Sure, Team USA is full of stars this year. Athletes like Michael Phelps, Simone Biles, and Katie Ledecky have smashed records and won over America’s heart on their path to Olympic Gold.
But many people (OK, just me) are asking: where is America’s most distinguished and multitalented athlete? A five sport threat, this athlete has dominated any sport at which he has tried his hand (or paw).
I’m speaking, of course, of Air Bud. If you’re not familiar with the franchise, all you really need to know* is the key argument of the movie, which allows a dog to play in a basketball game: “ain’t no rule says the dog can’t play basketball!”
There have been five different Air Bud movies, each about Air Bud playing a different sport:
- Basketball (Air Bud)
- Football (Air Bud: Golden Receiver)
- Soccer (Air Bud: World Pup)
- Baseball (Air Bud: Seventh Inning Fetch)
- Volleball (Air Bud Spikes Back)
Three of those sports (basketball, soccer, and volleyball) appear in the Summer Olympics in Rio. So why isn’t Air Bud in Rio right now, helping Team USA win gold in one of these three sports? HE IS A GOLDEN RETRIEVER! He literally retrieves GOLD! What travesty of justice is this that says a dog can’t represent his or her country?
Well, I did a little digging and discovered – shockingly! – that maybe a dog *isn’t* actually eligible to play sports.
I should back up a second. There is a saying in law about “English” style rules v. “German” style rules. Under an “English” style of rules, “everything is permitted except that which is forbidden. This is clearly the type of rule on which the Air Bud argument relies: if the rule book doesn’t have a rule which says a dog *can’t* play, then that must mean he *can* play.
But that’s not an inevitable interpretation of the rules. Under a “German” style rule, “everything is forbidden except that which is permitted.” So if there “ain’t no rule that says a dog CAN play basketball,” then Air Bud is going to have to sit this one out. The Olympics are an international competition, so it’s not entirely clear which interpretive rule would apply (comparative/international law experts, holler at me in the comments) – but it turns out that doesn’t really matter.
Definition of “Player”
To begin with, the official rule books of most of the sports that Bud plays uses the word “player” to delineate the composition of a team. Consider, for instance, the official rules governing team composition from FIFA (the international governing body of soccer):
and the rules from FIVB (the international governing body for volleyball):
While dictionaries are an uneven and somewhat controversial source for legal interpretation, “player” is usually defined as “a person who plays a game.” (emphasis mine). And “person” means human being.

### DATA SHOWN
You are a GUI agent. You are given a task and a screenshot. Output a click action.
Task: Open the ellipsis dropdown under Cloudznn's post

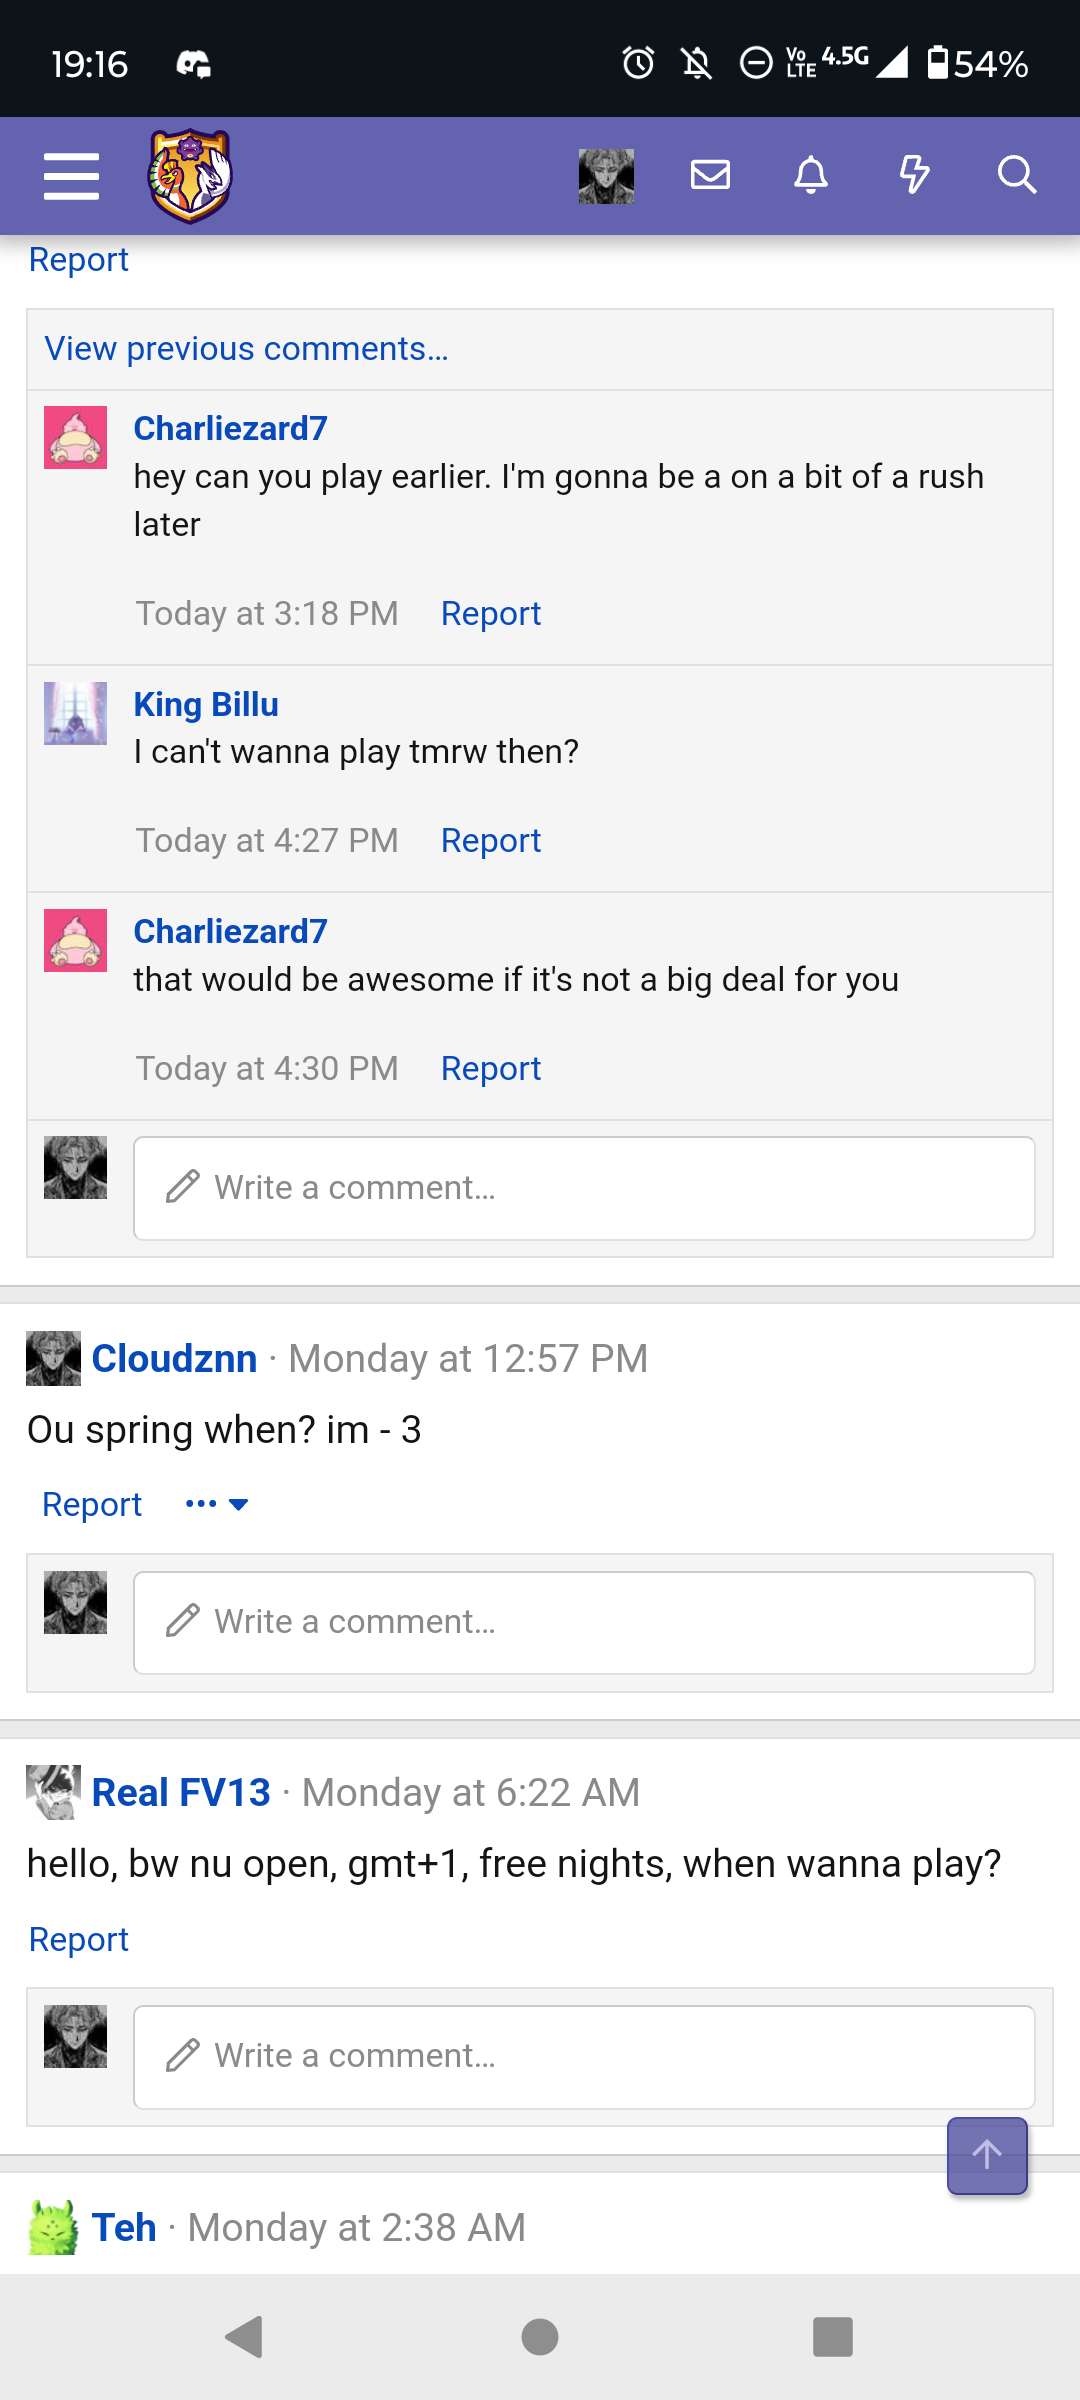point(214,1503)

### TASK REQUIREMENTS
• A. In the Air Bud piece, restate the passage between "Sure, Team USA" and "Seventh Inning Fetch)", inclusive, substituting "the U.S. squad" for "Team USA" throughout.
• B. Translate the following sentence from the Air Bud piece into Spanish: "Three of those sports (basketball, soccer, and volleyball) appear in the Summer Olympics in Rio."

### SOLUTIONS TO EACH TASK
• A.
Sure, the U.S. squad is full of stars this year. Athletes like Michael Phelps, Simone Biles, and Katie Ledecky have smashed records and won over America’s heart on their path to Olympic Gold.
But many people (OK, just me) are asking: where is America’s most distinguished and multitalented athlete? A five sport threat, this athlete has dominated any sport at which he has tried his hand (or paw).
I’m speaking, of course, of Air Bud. If you’re not familiar with the franchise, all you really need to know* is the key argument of the movie, which allows a dog to play in a basketball game: “ain’t no rule says the dog can’t play basketball!”
There have been five different Air Bud movies, each about Air Bud playing a different sport:
- Basketball (Air Bud)
- Football (Air Bud: Golden Receiver)
- Soccer (Air Bud: World Pup)
- Baseball (Air Bud: Seventh Inning Fetch)

• B. Tres de esos deportes (el baloncesto, el fútbol y el voleibol) aparecen en los Juegos Olímpicos de Verano de Río.